Re: (OT) Fixing OSX's biggest weakness as a dev platform
by Anonymous Monk on Apr 12, 2008 at 18:28 UTC

    Are you sure case-sensitivity would actually break anything?

    I use the case-sensitive variant of HFS+ for everything on my mac, and haven't found any problems.

    (Of course, I'm sure there are lots of apps I've never tried.)

Re: (OT) Fixing OSX's biggest weakness as a dev platform
by sundialsvc4 (Abbot) on Apr 14, 2008 at 19:46 UTC

    I am simply of the opinion that you cannot change the leopard's spots. If the fundamental nature of a particular system is (say...) that “it uses a case-insensitive filesystem,” you cannot buck this tide.
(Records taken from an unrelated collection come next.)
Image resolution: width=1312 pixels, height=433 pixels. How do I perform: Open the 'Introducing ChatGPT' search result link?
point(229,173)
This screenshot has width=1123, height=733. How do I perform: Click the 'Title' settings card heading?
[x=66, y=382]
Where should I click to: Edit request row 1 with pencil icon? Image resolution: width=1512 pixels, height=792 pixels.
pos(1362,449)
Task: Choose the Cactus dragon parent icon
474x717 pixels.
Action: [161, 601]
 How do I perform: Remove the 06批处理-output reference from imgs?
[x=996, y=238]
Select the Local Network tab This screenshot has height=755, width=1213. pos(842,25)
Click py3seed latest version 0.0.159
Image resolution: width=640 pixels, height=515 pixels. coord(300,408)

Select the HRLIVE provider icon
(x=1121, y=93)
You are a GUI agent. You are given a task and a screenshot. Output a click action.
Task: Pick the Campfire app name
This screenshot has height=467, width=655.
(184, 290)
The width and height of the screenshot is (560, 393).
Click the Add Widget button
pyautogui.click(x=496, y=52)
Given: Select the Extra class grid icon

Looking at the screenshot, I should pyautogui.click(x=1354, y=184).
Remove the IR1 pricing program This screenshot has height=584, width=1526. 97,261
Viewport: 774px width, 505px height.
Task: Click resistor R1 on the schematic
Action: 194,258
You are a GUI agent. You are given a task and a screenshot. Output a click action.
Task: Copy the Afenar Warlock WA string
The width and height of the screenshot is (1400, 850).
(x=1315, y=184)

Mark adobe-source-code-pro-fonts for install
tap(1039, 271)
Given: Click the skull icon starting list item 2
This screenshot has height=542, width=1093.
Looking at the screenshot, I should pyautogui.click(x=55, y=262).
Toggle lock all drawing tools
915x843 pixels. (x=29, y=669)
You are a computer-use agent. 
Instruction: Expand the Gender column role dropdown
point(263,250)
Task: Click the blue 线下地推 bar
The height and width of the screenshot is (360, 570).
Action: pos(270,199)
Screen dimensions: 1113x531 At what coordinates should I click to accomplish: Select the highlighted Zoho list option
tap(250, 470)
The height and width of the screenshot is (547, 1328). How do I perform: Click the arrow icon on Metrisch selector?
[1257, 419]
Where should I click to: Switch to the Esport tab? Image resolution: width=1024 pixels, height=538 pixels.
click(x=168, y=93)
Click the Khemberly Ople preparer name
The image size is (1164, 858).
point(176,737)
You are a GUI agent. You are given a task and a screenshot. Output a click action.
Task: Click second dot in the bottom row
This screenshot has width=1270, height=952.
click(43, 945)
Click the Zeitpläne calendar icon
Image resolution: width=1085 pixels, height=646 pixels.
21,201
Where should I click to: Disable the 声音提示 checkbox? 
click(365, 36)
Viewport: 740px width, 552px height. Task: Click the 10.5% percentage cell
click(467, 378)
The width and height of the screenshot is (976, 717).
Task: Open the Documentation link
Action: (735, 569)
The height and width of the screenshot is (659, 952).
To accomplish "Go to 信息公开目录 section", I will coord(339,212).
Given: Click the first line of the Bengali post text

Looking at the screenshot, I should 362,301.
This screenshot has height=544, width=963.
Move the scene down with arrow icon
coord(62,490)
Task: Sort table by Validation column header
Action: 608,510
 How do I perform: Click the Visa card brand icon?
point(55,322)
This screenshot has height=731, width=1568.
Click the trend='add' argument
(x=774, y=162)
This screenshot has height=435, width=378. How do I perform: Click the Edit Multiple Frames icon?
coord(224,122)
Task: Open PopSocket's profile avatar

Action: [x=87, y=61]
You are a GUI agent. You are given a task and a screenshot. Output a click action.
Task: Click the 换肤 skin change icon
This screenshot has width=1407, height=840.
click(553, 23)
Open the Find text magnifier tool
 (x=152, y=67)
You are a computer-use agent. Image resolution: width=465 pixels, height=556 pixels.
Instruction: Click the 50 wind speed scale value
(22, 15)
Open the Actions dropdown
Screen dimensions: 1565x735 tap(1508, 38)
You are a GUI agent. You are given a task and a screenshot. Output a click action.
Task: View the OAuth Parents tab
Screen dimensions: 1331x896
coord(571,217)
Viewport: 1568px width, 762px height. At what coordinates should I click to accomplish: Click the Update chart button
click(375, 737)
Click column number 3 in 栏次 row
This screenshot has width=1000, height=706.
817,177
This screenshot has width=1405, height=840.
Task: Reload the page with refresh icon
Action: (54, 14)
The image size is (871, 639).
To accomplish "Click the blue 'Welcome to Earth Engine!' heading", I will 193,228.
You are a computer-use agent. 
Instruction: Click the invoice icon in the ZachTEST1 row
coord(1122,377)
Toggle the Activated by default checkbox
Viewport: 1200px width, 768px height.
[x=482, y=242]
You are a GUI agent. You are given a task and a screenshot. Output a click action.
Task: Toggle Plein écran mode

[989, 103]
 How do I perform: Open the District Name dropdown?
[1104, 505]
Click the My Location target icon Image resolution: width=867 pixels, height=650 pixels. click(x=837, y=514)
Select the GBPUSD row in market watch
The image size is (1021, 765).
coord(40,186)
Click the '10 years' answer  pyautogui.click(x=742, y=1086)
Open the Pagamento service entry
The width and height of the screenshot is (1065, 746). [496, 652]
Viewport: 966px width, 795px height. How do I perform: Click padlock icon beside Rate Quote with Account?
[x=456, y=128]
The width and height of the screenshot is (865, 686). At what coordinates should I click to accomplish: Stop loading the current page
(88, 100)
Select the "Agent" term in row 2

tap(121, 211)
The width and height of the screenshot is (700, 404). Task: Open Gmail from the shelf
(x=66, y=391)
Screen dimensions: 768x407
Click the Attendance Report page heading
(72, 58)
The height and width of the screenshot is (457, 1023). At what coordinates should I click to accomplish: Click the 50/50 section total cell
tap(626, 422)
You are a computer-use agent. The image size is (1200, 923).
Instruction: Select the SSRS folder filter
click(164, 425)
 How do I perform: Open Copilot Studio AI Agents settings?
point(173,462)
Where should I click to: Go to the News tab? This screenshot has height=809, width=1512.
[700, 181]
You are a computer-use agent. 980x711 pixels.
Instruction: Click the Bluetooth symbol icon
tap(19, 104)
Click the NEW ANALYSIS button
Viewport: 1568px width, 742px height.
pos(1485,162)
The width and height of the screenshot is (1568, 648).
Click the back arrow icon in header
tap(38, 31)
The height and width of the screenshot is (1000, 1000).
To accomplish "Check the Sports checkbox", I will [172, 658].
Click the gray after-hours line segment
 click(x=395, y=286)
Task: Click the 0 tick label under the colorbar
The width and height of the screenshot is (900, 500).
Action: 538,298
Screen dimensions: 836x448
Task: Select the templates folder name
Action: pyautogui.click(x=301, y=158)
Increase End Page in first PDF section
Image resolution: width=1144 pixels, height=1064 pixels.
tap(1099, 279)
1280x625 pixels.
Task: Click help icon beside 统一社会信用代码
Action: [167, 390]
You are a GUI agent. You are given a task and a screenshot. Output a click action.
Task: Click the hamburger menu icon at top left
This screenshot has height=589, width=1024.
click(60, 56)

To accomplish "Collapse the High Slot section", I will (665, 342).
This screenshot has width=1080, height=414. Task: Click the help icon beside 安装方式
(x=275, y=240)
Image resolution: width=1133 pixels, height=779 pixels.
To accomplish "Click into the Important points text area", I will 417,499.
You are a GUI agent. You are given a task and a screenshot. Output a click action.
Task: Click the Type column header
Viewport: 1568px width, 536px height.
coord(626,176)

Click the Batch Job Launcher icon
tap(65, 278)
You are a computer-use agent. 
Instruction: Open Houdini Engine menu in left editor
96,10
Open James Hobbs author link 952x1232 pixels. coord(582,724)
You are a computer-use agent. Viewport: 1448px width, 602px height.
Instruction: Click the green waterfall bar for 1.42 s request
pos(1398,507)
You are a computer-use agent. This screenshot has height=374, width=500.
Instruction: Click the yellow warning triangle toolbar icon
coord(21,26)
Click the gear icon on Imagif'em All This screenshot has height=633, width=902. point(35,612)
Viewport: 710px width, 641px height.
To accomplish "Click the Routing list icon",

You can align yourself against it for a time, say with some sort of mountable-file-system nonsense, but you can never change it ... and you can never launch “a successful application” if you try. If your application has any such of a core-requirement... you must change the application. Nothing else will do. “Resistance is futile...”

Re: (OT) Fixing OSX's biggest weakness as a dev platform
by aufflick (Deacon) on Apr 16, 2008 at 01:29 UTC
    You're all mad - choose the case-sensitive version of HFS+ when you install. Backup and re-install if you didn't do that.

    You will occasionally hit problems with commercial apps not liking the case-sensitive file system, most notable Photoshop, but you can usually work around that (for instance there is a script that correctly renames all the files in Photoshop.app to work on a case-sensitive file system).

    OSX is a very good unix - better than some with eg. its two-level name space for dynamically loaded libraries. If you want to use it as a unix environment I think it's a must to use the case-sensitive fs.